En La Moderna Poesía es un poco distinto: los libros están separados y
casi todos son en dólares. Veo una gran cantidad de los escritos por
connotados burócratas locales y, algún que otro de amigos que se
quedaron, me da mucha alegría, e imagino, al estar sus libros en los
anaqueles de área dólar, que son ahora famosos. Termino por comprar un
libro sobre la fauna de Cuba, y lo tacho de la lista que le llevaba a
Ricardo.
Cruzo la calle y me voy al lugar donde compré una vez, con los 7
dólares que me quedaban, un ensayo sobre el vagabundeo del Rimbaud
traficante de armas por los desiertos de Abisinia. Ya no es una
librería, es una tienda de boberías para turistas. Pero le tomo a G. una
sombrilla ilustrada con cuadros de Sosa Bravo para proteger su piel del
sol tropical.
Desde que vi que el apartamento que alquilamos G. y yo estaba muy
cerca de la Biblioteca Nacional, se despertó mi viejo instinto de
bibliotecario. Consultaré allí algunos libros que no podré comprar, le
dije. La biblioteca está cerrada al público desde hace años, me dice un
señor que debe ser el portero; lleva una camisa a cuadros y habla con un
cigarro encendido en la boca. Para modernizarla, me explica con ese
entusiasmo que los optimistas allí siempre ubican en el futuro. Ni eso
funciona aquí y se quedará siglos cerrada hasta que se pudran los libros
viejos esos, me comenta una señora vendedora de pizzas de la estación
de ómnibus, con ese nihilismo agresivo que conozco, y que caracteriza a
los pesimistas en Cuba.
Donde más libros compro es en provincia. Libros cubanos, claro. La
biblioteca cubana ahora vuelve ser un fantasma, pero al revés. El deseo
de poseerla invierte sus motivos. Ya las hambres de mi estómago están
satisfechas, y el pasaporte francés en el bolsillo es la prueba de que
me he ido. Pero la ausencia me ha hecho añorar los mismos libros que
antes vendía, y ahora quiero verlos en mi incompleta biblioteca cubana
de París.
No hay libros ya en casa de mi madre. No veo mi biblioteca, le
comento mientras tomamos café dándonos sillón. En un ángulo de mi cuarto
he visto una pequeña pila que por sus títulos no me interesan.

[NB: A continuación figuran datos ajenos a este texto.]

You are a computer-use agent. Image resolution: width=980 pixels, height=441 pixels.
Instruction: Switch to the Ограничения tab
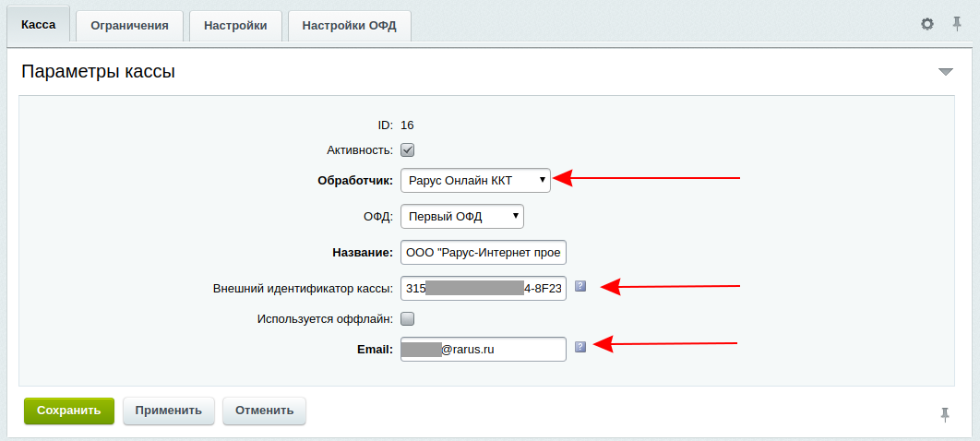coord(129,26)
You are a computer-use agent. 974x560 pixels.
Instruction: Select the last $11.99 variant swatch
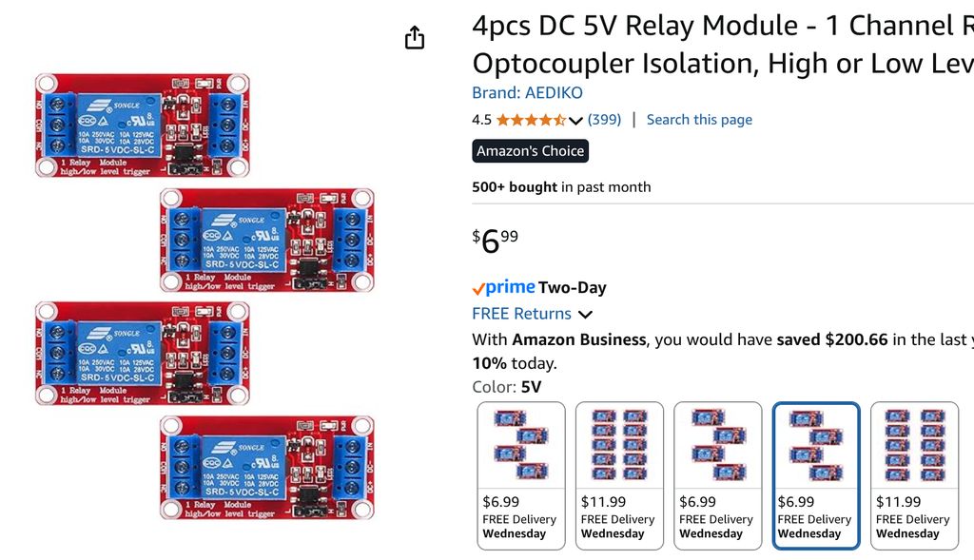[x=914, y=475]
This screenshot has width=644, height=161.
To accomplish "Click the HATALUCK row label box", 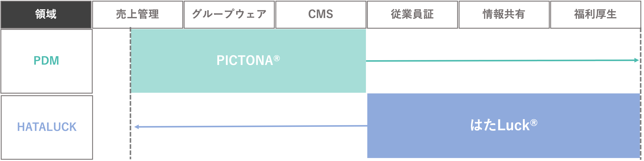I will [x=47, y=127].
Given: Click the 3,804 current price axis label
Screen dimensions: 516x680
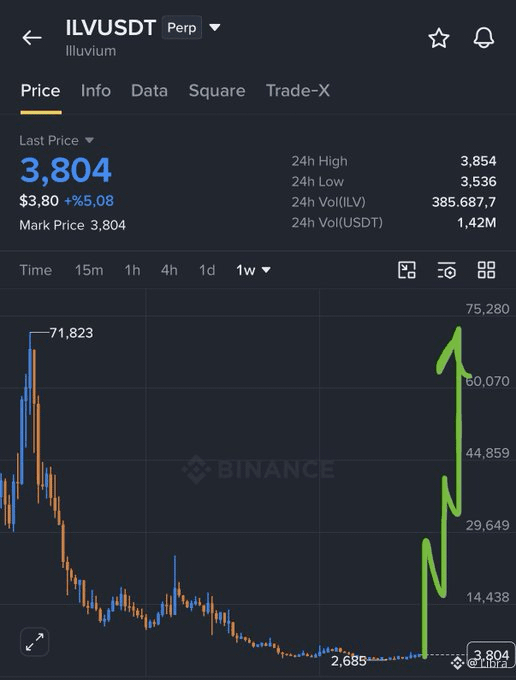Looking at the screenshot, I should coord(491,655).
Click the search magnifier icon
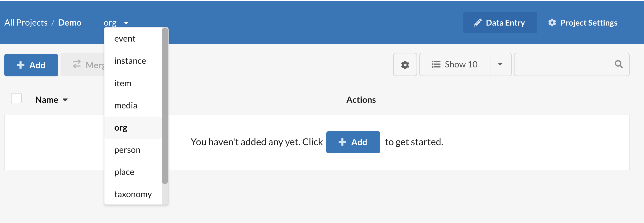This screenshot has width=644, height=223. click(619, 64)
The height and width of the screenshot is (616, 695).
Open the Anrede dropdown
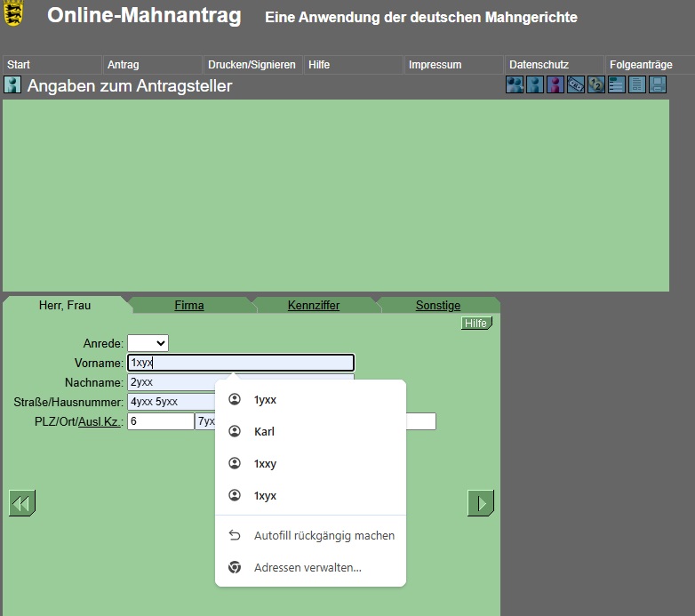[x=148, y=343]
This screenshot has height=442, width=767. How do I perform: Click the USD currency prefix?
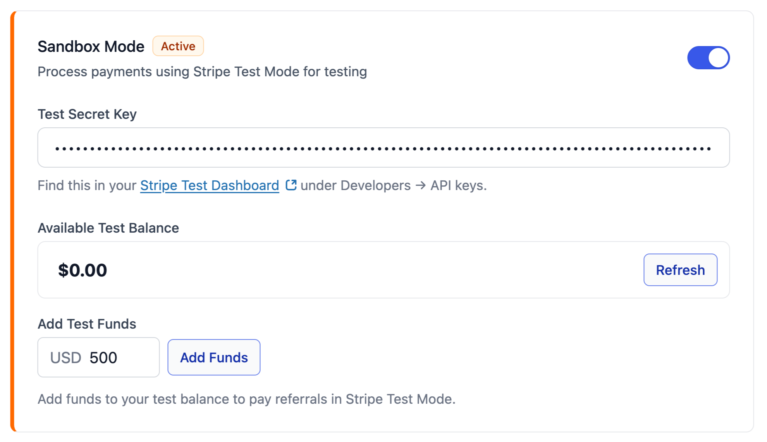[x=66, y=358]
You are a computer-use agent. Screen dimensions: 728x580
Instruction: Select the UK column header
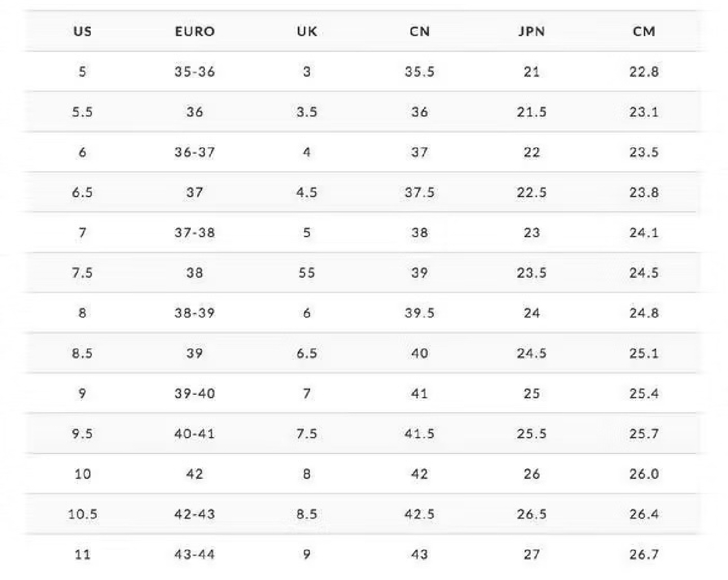[306, 31]
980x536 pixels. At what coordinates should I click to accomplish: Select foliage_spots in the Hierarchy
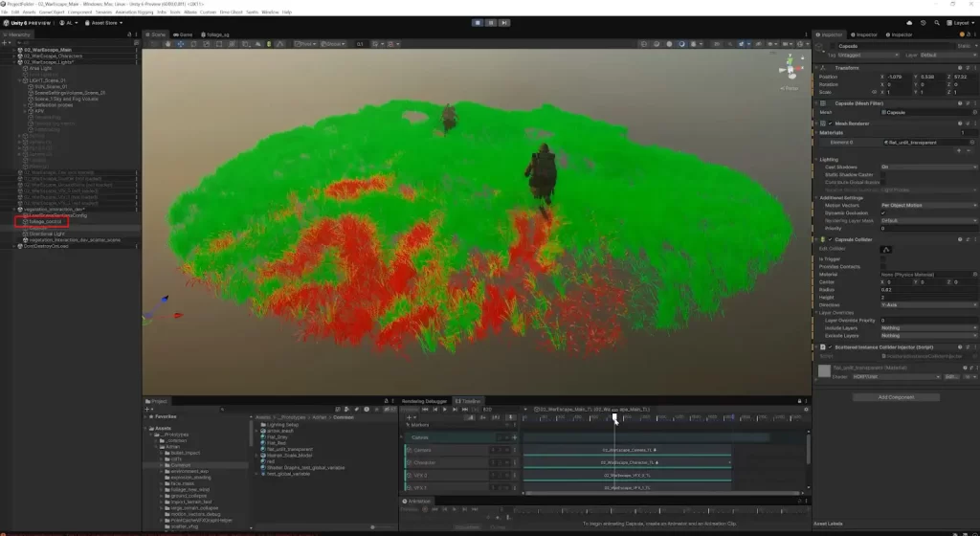(46, 221)
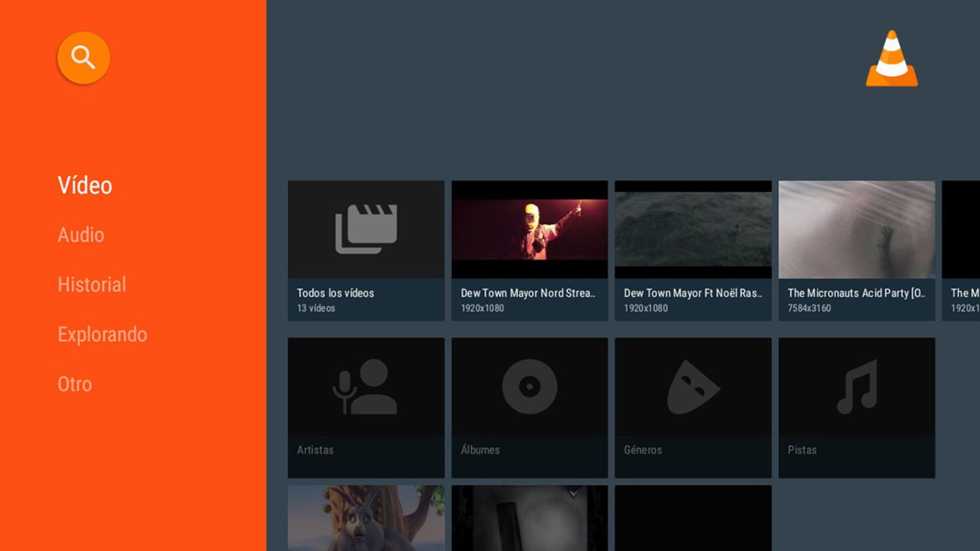Click the Big Buck Bunny thumbnail at bottom
Image resolution: width=980 pixels, height=551 pixels.
pos(365,520)
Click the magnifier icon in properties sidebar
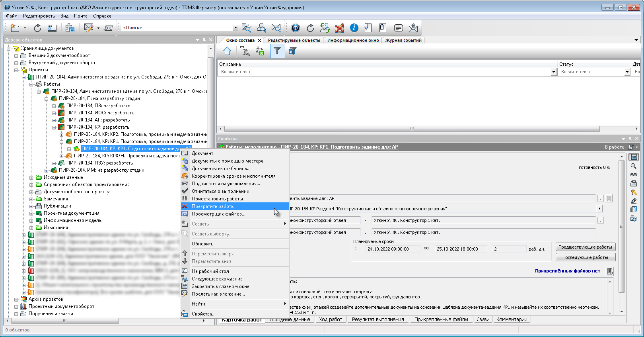This screenshot has height=337, width=644. pos(634,166)
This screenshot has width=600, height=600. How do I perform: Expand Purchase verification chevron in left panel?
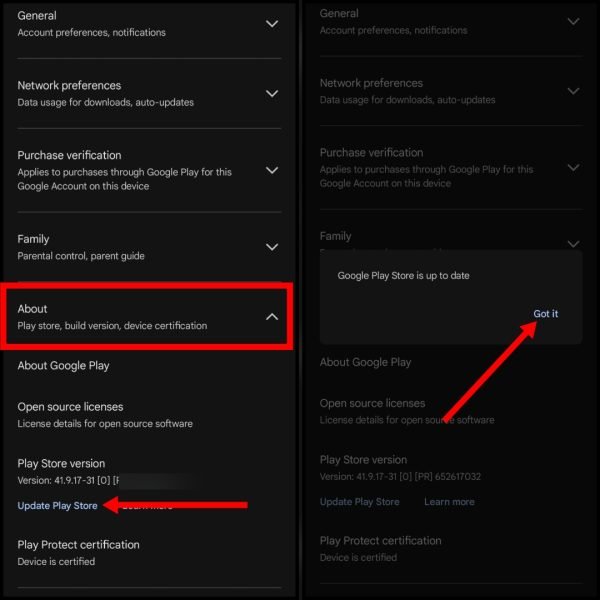pos(272,170)
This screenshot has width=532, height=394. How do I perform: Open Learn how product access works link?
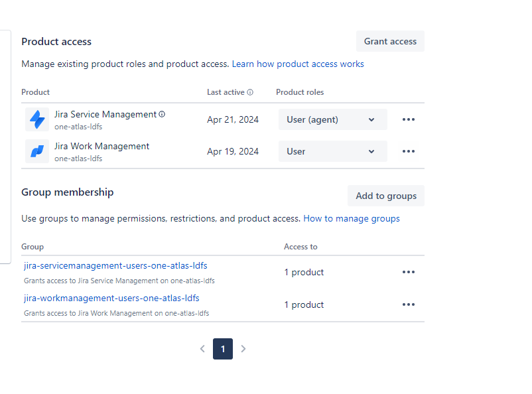pos(298,64)
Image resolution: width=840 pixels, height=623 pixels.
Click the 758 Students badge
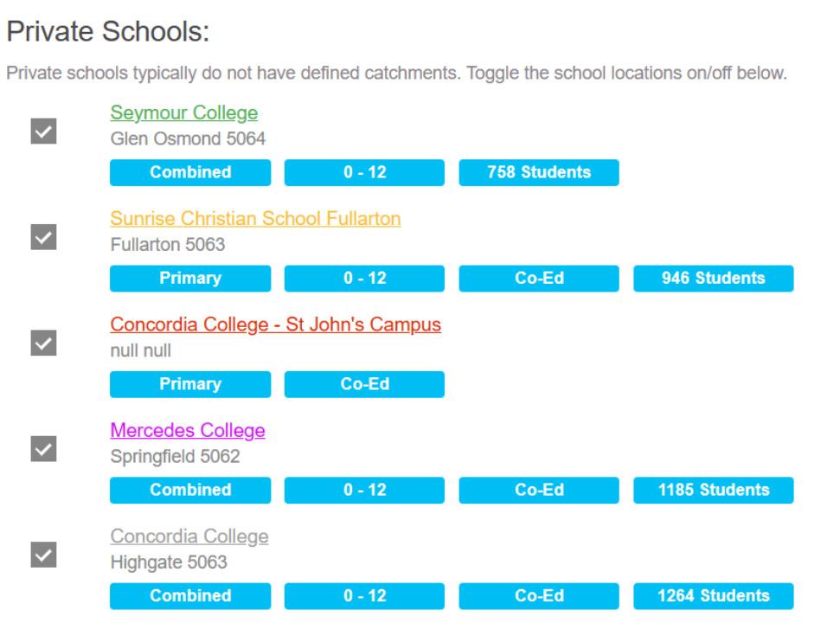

—Vendí los que quedaban un día que no había qué comer, me responde.
Los otros (me recuerda) los mandaste a pedir poco a poco con franceses
que venían de parte tuya, chico.
En la librería de mi infancia, la Pepe Medina, del Parque Vidal de
Santa Clara, se produce un hallazgo inesperado: dos libros publicados en
Cuba hablan de mí.
En el prólogo a la edición de Letras Cubanas de la novela Los baños de canela
de mi amigo Juan Arcocha, Mirta Yañez me da las gracias por haber
facilitado esa publicación pocos días antes la muerte de su autor. En
otro Enrique Ubieta, uno de los blogueros oficiales del gobierno,
critica un supuesto elogio mío a la frivolidad que aparece en mi post Notas sobre la libertad y la esclavitud aceptada.
En el primer caso sólo hice cumplir la voluntad final de un amigo, en
el segundo tratar de explicarle a mi razón el momento justo en que
decidí largarme del lugar donde nací, para buscar la libertad del gesto
de una muchacha argentina al encender un Malboro en el hotel Riviera.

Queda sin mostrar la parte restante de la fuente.